243 – Cinderella Man

In 1928, James. J. Braddock was a champion light-heavyweight prizefighter. By 1933, though, he’d hit some pretty hard times, along with most of the rest of America. With a broken right hand and a doused spirit, Braddock was so pathetic in the ring that his license to fight was revoked. Unable to pay the bills, Braddock’s family has to sell off nearly everything it owns to survive. Braddock can’t even get steady work at the docks, as there are precious few jobs each day. In celebration of the indomitable American spirit, Braddock rises from his squalor ashes to challenge the legendary – and murderous – Max Baer for the heavyweight championship at Madison Square Garden.

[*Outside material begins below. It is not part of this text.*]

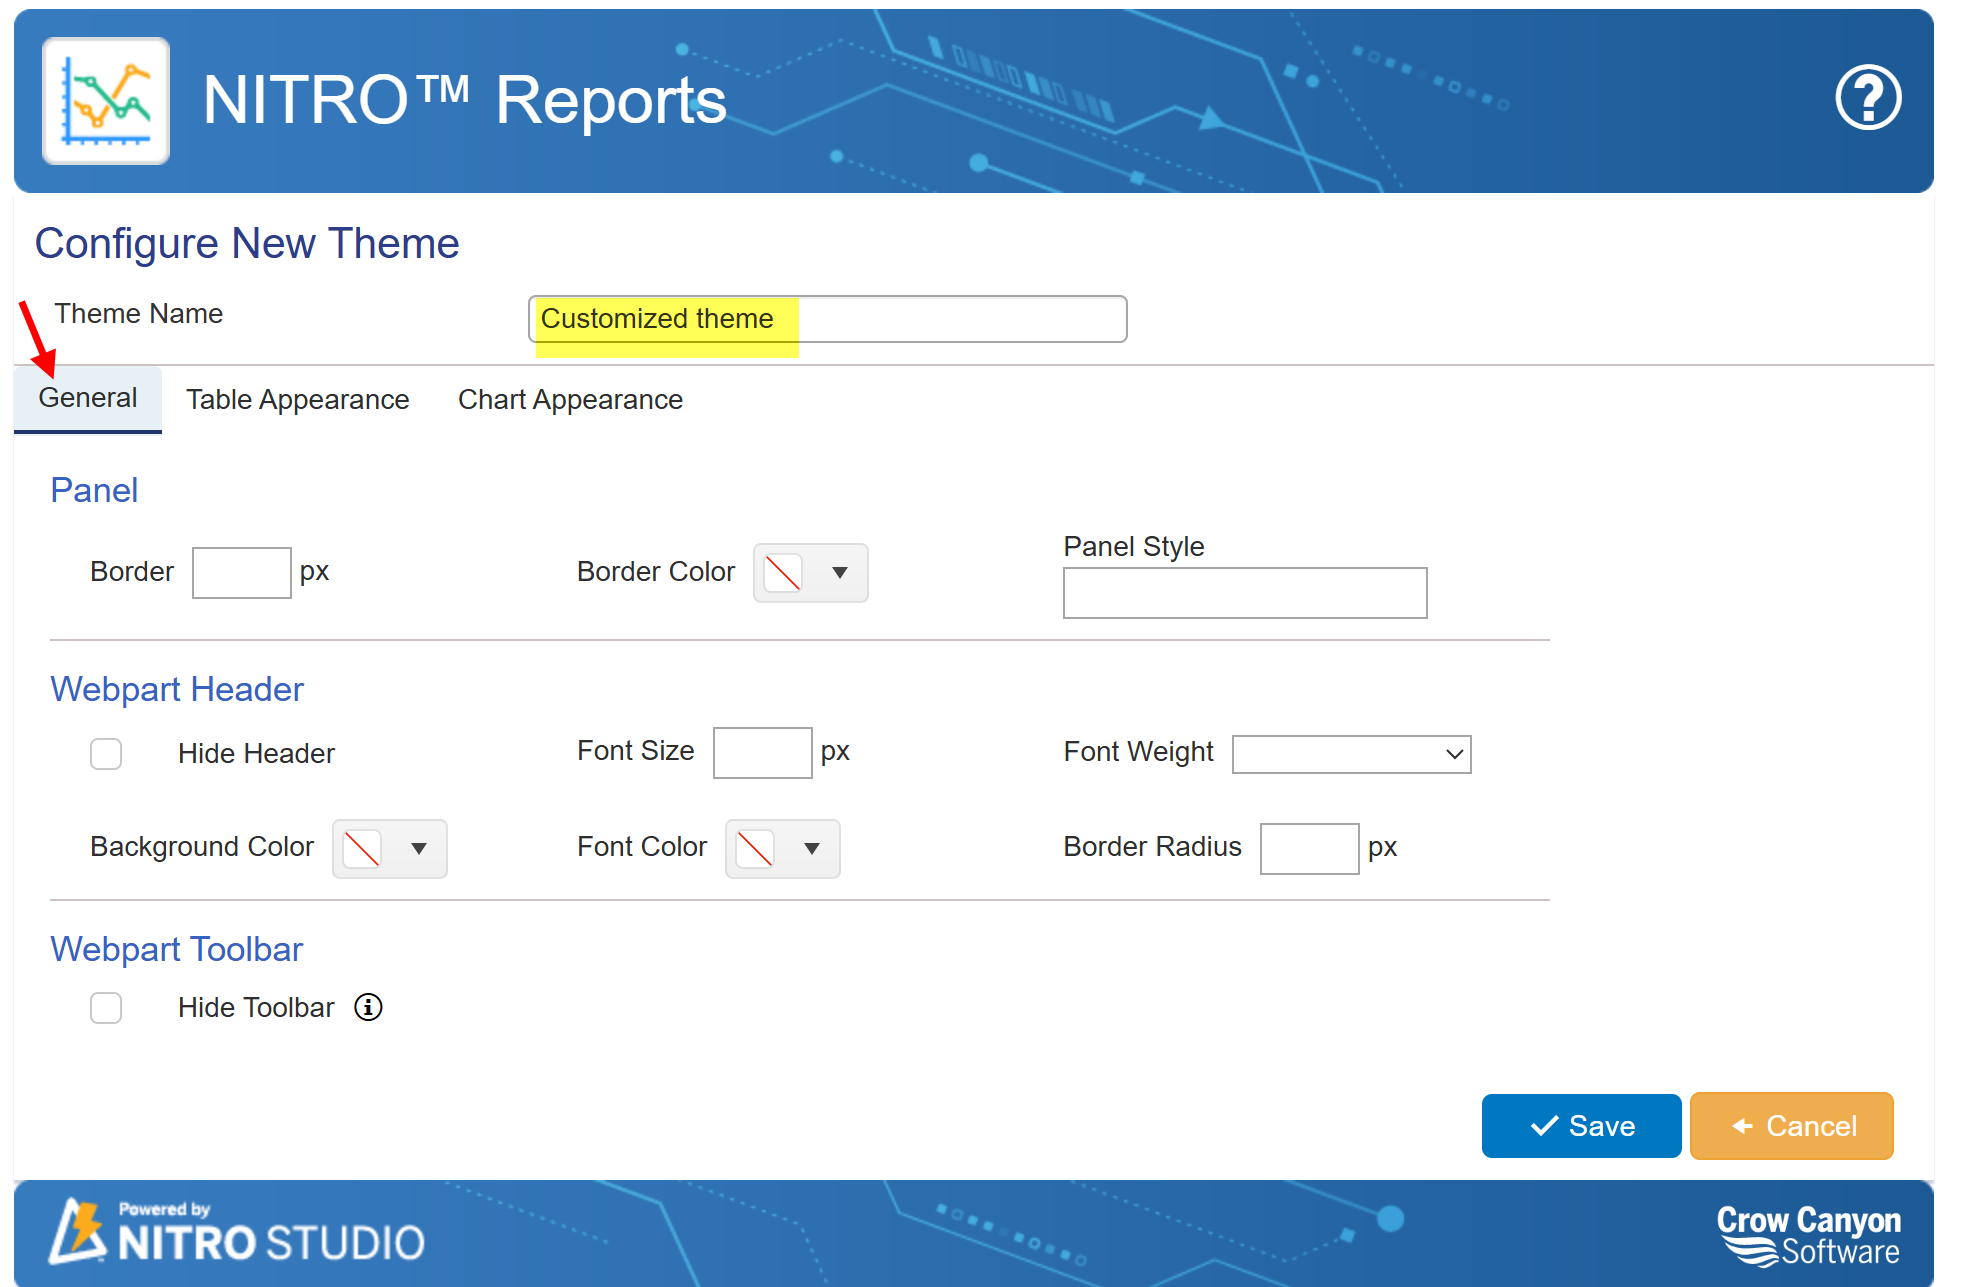Click the Cancel button
This screenshot has width=1964, height=1287.
[x=1790, y=1125]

Braddock (Russell Crowe) isn’t fighting for himself; he’s fighting for his wife Mae (Rene Zellweger) and their three kids and the entirety of the impoverished populace of America, people utterly destroyed and broken by the Great Depression. Crowe’s Braddock is resilient and courageous, undergoing tremendous suffering to keep his family honorably fed. Crowe himself is amazing, grim-faced, intrepid, humble, and noble. He doesn’t see boxing as his right, but as a distinct privilege. Crowe’s performance is gutsy, physically demanding, and so evocative that the viewer can feel the punches he’s taking – and dishing out.

Standing behind Braddock and his career choice is his long-suffering wife Mae, although it takes her some time to fully comprehend what Braddock’s struggles really mean. Zellweger portrays Mae as no wilting flower, able to love her husband for his boxing and in spite of it. Braddock’s other main source of inspiration comes in the person of his trainer/manager, Joe Gould (Paul Giamatti, who was nominated for an Oscar – finally). Gould cares very deeply about the welfare of his fighter, almost to the exclusion of everything else. He proves himself to be a true friend to Braddock, remaining with him through even the toughest times. Giamatti delivers a powerhouse performance as the cagey ringhand; it’s hard to imagine a runty looking guy like Giamatti could play such a tough-as-nails character, but he pulls it off, seemingly effortlessly.

Although this is a sports biopic, the movie never veers to the maudlin, never choosing melodrama over sincerity. Moving, compassionate, and beautiful, Cinderella Man is the kind of movie that makes even the manliest men weep openly and certainly leaves an indelible mark on your heart. The violence is brutal – particularly the final fight against Baer – but never gratuitously so, showing that the steady hand of director Ron Howard once again has produced a honest winner. The entire cast is magnificent (and look for Howard’s brother Clint in a small role).